一死満塁と相手左腕の永井(3年)を追い詰めると、2番・山下(2年)が2球目にスクイズを成功させ、三走・塚原(1年)がホームイン。劇的な幕切れで〝がばい旋風〟を巻き起こした優勝した2007年以来、18年ぶりの甲子園白星をマークした。
140球を8安打4失点で最後まで投げ切った稲富は「ここで決める、絶対勝つというつもりでいた。(延長10回は)1点はOKで、自分が絶対に抑えるという気持ちで投げた。今日は序盤に4失点してしまったのでそこが次に向けての反省。6回からはゼロで抑えられてよかった」と胸を張った。
両者ともに8安打、2失策。しのぎ合いで接戦を制した本村監督は「苦しかった。ミスもありながら粘りの野球であきらめずによくやった。(最後は)スクイズは行くと決めていた。山下はバントもうまいので、いいところで回ってきたと思った」と選手をねぎらい、エース右腕の力投に「もっと防げるところはあったけど、カットボールとストレートの組み立てができていた。
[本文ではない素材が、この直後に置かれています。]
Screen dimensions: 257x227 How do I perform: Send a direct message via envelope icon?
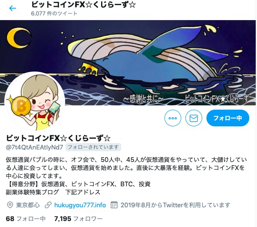(x=194, y=118)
上出来だった。(最後は)さすがの一言です」とうなずいた。
指揮官は2012年に主将として甲子園に乗り込み、初戦敗退。かなえられなかった壁を破り「私も勝てなかった甲子園で勝ちたい、という思いで指導者を目指した。選手に連れてきてもらった。選手がよくやってくれたのでありがとうと言いたい」と感謝した。